(Collected data)

Content starts

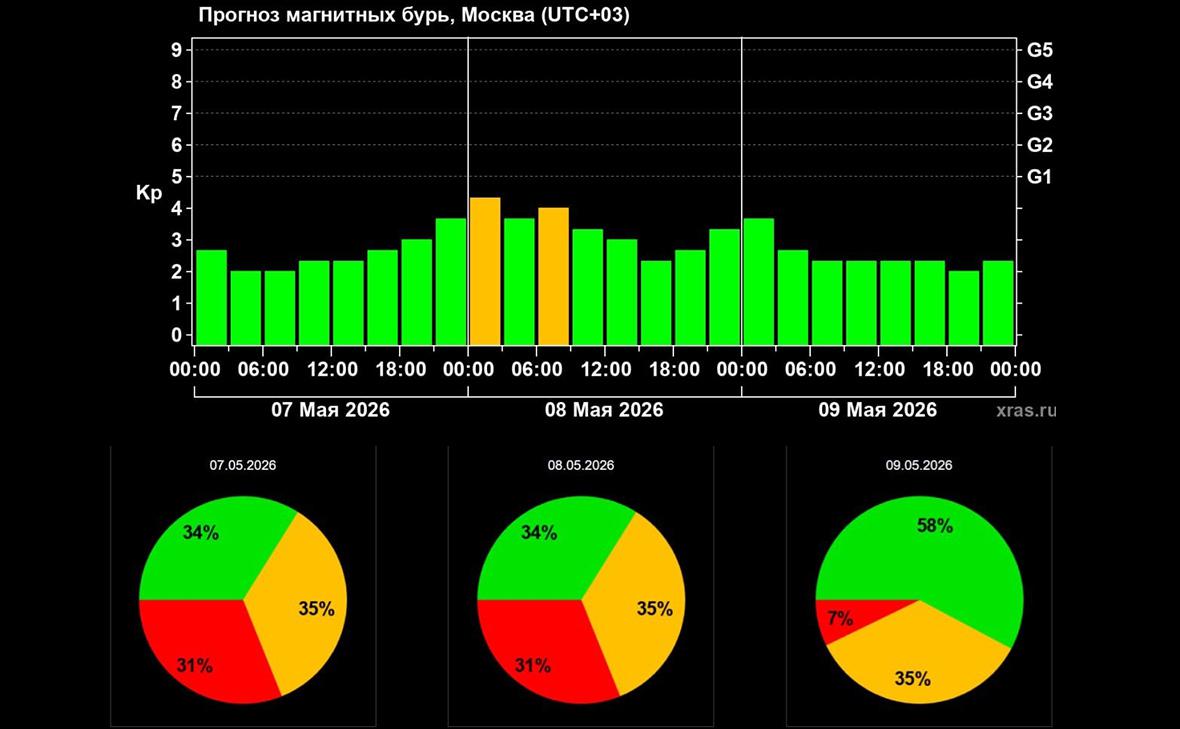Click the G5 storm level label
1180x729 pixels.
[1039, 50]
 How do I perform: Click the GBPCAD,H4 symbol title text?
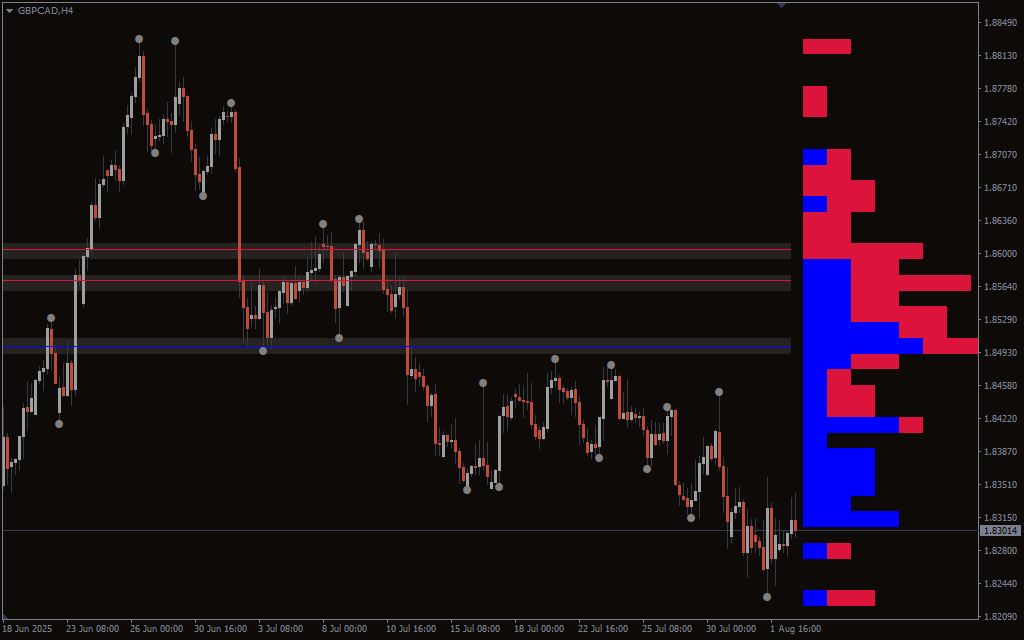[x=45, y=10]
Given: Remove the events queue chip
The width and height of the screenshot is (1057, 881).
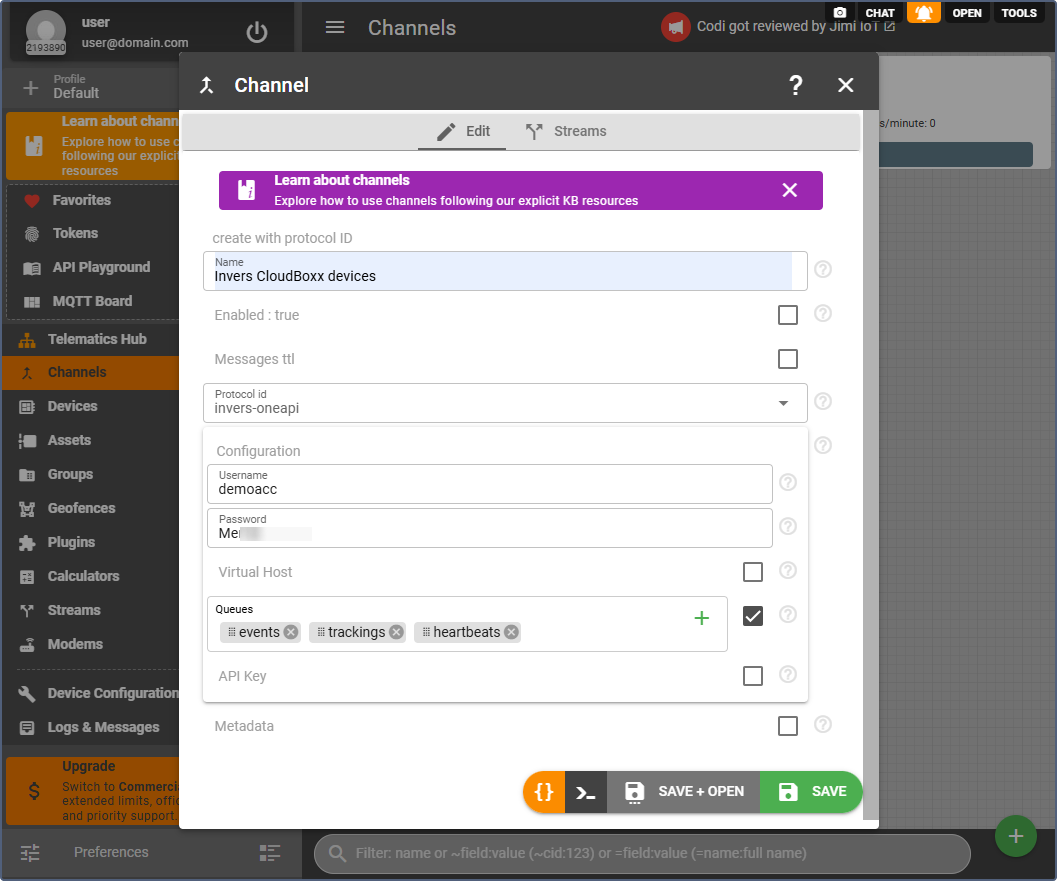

Content ends

:: TASK REQUIREMENTS ::
Would you give again, exactly as written, the lines from the one containing "How do I perform: Click" through the end of the records, with no pictures and no other lines?

:: SOLUTION BELOW ::
 How do I perform: Click the GBPCAD,H4 symbol title text?
[x=45, y=10]
Given: Remove the events queue chip
The width and height of the screenshot is (1057, 881).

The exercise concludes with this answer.